Retype, word for word, every line of the records below starting at the one that contains "[Open post by thespiffycookie with ID 18275401933288401]" and ending at the one that contains "DIY & Crafts (138, 41)"; include both of those lines and nothing more.

- Opening Delimiter -

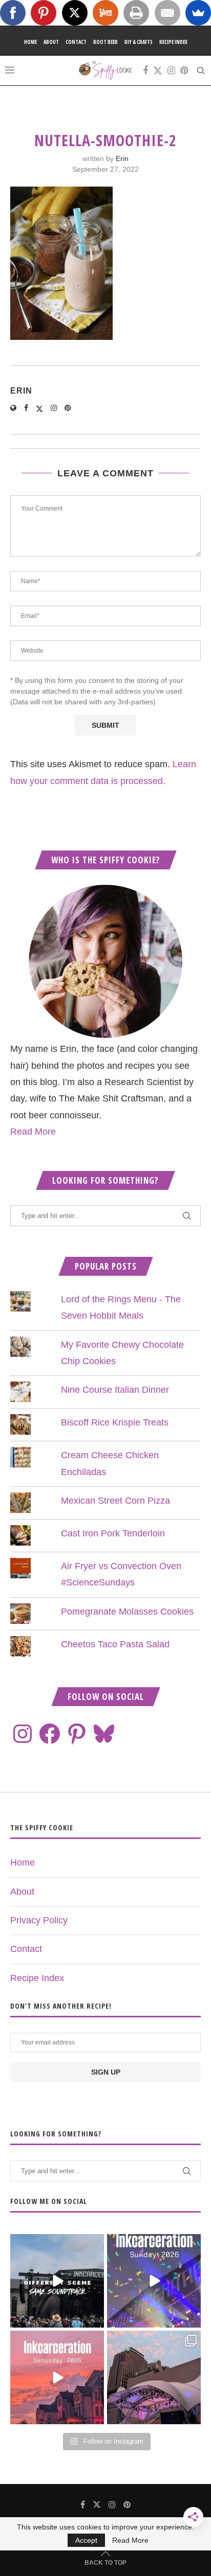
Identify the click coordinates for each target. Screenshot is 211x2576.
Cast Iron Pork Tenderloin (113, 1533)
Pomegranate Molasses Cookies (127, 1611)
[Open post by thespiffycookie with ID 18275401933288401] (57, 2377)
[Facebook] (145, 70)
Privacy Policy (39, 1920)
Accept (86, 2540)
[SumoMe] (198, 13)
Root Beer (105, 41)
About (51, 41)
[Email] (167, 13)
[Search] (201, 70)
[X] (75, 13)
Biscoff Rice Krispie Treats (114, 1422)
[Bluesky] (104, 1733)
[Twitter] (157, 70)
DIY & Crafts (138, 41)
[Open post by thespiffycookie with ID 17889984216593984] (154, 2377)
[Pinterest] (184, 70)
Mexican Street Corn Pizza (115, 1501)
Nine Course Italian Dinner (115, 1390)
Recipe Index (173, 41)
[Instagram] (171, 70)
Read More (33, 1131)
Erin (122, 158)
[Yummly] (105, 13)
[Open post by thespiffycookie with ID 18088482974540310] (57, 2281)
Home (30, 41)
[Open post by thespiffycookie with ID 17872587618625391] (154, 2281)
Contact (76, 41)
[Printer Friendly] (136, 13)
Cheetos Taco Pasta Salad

- Closing Delimiter -

SOLUTION TO THIS TASK
[Open post by thespiffycookie with ID 18275401933288401] (57, 2377)
[Facebook] (145, 70)
Privacy Policy (39, 1920)
Accept (86, 2540)
[SumoMe] (198, 13)
Root Beer (105, 41)
About (51, 41)
[Email] (167, 13)
[Search] (201, 70)
[X] (75, 13)
Biscoff Rice Krispie Treats (114, 1422)
[Bluesky] (104, 1733)
[Twitter] (157, 70)
DIY & Crafts (138, 41)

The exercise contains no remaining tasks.